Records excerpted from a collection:
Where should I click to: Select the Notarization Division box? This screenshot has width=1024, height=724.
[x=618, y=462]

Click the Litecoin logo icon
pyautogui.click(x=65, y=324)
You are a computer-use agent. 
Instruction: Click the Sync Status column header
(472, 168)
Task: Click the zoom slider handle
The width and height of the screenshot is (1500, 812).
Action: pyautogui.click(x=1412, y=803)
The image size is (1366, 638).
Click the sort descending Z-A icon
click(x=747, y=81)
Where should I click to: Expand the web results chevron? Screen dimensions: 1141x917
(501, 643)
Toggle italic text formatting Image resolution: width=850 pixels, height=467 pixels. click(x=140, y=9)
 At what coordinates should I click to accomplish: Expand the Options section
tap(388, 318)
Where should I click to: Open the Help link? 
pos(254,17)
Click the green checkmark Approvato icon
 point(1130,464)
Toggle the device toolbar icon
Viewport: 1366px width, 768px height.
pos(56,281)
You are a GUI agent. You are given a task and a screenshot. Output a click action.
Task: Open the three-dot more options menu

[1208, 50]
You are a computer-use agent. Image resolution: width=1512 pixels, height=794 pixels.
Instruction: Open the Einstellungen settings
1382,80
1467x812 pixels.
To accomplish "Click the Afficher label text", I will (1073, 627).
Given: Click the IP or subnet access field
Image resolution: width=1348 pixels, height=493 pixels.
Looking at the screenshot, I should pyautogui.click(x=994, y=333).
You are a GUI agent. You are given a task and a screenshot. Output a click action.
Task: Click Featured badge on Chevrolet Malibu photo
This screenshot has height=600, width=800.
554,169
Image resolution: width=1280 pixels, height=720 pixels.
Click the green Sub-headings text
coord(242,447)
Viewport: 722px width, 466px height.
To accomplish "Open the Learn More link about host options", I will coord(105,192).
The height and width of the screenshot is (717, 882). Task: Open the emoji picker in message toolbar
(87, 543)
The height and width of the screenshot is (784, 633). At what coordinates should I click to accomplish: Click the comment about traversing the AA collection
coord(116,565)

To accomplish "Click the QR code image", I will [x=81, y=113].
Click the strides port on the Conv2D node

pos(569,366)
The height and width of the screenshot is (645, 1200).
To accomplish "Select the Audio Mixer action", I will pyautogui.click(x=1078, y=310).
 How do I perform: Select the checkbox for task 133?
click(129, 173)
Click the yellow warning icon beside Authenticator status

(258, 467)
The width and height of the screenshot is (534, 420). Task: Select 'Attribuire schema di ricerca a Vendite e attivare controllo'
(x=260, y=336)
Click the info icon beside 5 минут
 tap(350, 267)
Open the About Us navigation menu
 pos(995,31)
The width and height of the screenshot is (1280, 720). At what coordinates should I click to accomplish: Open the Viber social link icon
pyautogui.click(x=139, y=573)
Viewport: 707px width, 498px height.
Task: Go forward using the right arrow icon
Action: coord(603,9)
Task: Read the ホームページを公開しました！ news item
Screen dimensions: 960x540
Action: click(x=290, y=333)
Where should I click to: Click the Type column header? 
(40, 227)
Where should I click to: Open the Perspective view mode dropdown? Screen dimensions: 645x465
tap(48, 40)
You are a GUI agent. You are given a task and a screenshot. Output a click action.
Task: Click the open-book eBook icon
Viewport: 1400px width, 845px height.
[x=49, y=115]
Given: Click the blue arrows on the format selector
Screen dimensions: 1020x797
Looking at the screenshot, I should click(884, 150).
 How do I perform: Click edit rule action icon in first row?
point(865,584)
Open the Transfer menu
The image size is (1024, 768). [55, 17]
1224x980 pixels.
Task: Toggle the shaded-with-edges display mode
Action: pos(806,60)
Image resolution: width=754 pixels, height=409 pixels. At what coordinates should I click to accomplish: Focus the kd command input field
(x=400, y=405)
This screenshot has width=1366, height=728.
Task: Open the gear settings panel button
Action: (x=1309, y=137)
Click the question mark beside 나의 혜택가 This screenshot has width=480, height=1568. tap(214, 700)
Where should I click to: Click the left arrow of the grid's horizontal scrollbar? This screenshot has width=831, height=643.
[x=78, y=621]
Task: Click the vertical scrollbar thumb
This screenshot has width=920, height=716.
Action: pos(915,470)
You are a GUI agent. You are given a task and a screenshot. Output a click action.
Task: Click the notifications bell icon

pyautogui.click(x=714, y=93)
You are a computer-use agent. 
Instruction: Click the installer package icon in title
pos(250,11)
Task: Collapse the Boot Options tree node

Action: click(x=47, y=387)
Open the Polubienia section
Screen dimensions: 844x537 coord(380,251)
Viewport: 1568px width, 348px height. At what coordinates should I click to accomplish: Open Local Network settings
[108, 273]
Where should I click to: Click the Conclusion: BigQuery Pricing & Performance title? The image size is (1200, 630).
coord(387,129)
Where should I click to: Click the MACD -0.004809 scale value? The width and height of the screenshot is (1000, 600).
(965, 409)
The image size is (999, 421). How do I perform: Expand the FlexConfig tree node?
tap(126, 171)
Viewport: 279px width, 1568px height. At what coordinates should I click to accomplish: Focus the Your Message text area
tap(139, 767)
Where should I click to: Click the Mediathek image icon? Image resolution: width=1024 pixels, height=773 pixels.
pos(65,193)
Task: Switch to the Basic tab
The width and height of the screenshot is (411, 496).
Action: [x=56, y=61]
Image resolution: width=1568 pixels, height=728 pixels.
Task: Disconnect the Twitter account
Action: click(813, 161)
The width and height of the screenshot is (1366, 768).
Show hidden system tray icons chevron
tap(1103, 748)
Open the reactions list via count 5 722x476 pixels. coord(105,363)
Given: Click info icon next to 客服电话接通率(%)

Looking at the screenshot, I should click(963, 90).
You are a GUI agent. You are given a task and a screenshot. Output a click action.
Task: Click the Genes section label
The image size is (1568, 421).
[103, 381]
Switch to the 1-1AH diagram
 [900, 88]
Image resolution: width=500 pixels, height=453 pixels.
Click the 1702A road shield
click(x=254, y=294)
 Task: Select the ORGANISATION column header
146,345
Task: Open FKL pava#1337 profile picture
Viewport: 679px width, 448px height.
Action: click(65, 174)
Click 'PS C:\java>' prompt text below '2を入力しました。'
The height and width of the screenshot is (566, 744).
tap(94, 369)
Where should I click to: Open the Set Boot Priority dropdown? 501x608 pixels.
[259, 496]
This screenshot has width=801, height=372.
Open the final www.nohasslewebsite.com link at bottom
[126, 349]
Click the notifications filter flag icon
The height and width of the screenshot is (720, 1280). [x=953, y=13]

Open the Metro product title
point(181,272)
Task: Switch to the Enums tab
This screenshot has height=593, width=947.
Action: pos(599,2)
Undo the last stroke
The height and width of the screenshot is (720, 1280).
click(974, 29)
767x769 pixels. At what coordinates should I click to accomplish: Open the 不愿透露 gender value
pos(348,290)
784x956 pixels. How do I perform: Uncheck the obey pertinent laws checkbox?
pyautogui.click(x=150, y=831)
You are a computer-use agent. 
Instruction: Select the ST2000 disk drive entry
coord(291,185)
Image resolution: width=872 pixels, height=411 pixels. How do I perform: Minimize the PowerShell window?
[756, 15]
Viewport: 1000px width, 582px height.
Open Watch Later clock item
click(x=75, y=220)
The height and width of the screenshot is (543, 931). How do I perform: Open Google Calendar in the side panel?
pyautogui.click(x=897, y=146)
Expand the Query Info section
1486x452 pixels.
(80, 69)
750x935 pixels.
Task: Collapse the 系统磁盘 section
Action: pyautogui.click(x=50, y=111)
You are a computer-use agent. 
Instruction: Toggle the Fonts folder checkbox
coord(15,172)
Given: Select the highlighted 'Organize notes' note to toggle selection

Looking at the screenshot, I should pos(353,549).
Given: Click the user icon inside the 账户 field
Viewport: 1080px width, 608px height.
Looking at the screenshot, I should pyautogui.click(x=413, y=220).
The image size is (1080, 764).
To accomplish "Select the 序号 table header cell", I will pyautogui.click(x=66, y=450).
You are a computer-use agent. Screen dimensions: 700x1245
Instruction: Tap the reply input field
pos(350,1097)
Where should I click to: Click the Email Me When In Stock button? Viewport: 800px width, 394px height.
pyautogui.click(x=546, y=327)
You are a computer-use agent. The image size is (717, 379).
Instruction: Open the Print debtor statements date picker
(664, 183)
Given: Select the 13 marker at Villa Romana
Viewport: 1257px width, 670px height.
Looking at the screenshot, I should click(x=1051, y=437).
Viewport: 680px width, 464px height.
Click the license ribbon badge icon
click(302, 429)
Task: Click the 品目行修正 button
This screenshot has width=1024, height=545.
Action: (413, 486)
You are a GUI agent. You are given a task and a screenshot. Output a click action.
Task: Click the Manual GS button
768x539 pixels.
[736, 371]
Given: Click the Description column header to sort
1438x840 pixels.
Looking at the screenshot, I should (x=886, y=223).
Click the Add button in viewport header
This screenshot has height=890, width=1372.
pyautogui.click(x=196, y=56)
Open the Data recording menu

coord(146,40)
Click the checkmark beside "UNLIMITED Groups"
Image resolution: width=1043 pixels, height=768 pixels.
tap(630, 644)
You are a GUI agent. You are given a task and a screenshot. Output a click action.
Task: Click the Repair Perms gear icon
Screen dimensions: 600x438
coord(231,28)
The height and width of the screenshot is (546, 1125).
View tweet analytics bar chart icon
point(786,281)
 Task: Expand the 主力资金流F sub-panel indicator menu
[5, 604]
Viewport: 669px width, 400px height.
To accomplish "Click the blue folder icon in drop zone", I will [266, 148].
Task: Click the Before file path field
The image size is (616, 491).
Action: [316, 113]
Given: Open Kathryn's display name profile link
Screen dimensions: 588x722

*INSTRUCTIONS FOR THE TASK*
Set down the lines above as they stand, starting with the first line and ending with the line that contains "Image resolution: width=1280".

*FINISHED EXERCISE*
Where should I click to: Select the Notarization Division box? This screenshot has width=1024, height=724.
[x=618, y=462]

Click the Litecoin logo icon
pyautogui.click(x=65, y=324)
You are a computer-use agent. 
Instruction: Click the Sync Status column header
(472, 168)
Task: Click the zoom slider handle
The width and height of the screenshot is (1500, 812).
Action: pyautogui.click(x=1412, y=803)
The image size is (1366, 638).
Click the sort descending Z-A icon
click(x=747, y=81)
Where should I click to: Expand the web results chevron? Screen dimensions: 1141x917
(501, 643)
Toggle italic text formatting Image resolution: width=850 pixels, height=467 pixels. click(x=140, y=9)
 At what coordinates should I click to accomplish: Expand the Options section
tap(388, 318)
Where should I click to: Open the Help link? 
pos(254,17)
Click the green checkmark Approvato icon
 point(1130,464)
Toggle the device toolbar icon
Viewport: 1366px width, 768px height.
pos(56,281)
You are a GUI agent. You are given a task and a screenshot. Output a click action.
Task: Open the three-dot more options menu

[1208, 50]
You are a computer-use agent. Image resolution: width=1512 pixels, height=794 pixels.
Instruction: Open the Einstellungen settings
1382,80
1467x812 pixels.
To accomplish "Click the Afficher label text", I will (1073, 627).
Given: Click the IP or subnet access field
Image resolution: width=1348 pixels, height=493 pixels.
Looking at the screenshot, I should pyautogui.click(x=994, y=333).
You are a GUI agent. You are given a task and a screenshot. Output a click action.
Task: Click Featured badge on Chevrolet Malibu photo
This screenshot has height=600, width=800.
554,169
Image resolution: width=1280 pixels, height=720 pixels.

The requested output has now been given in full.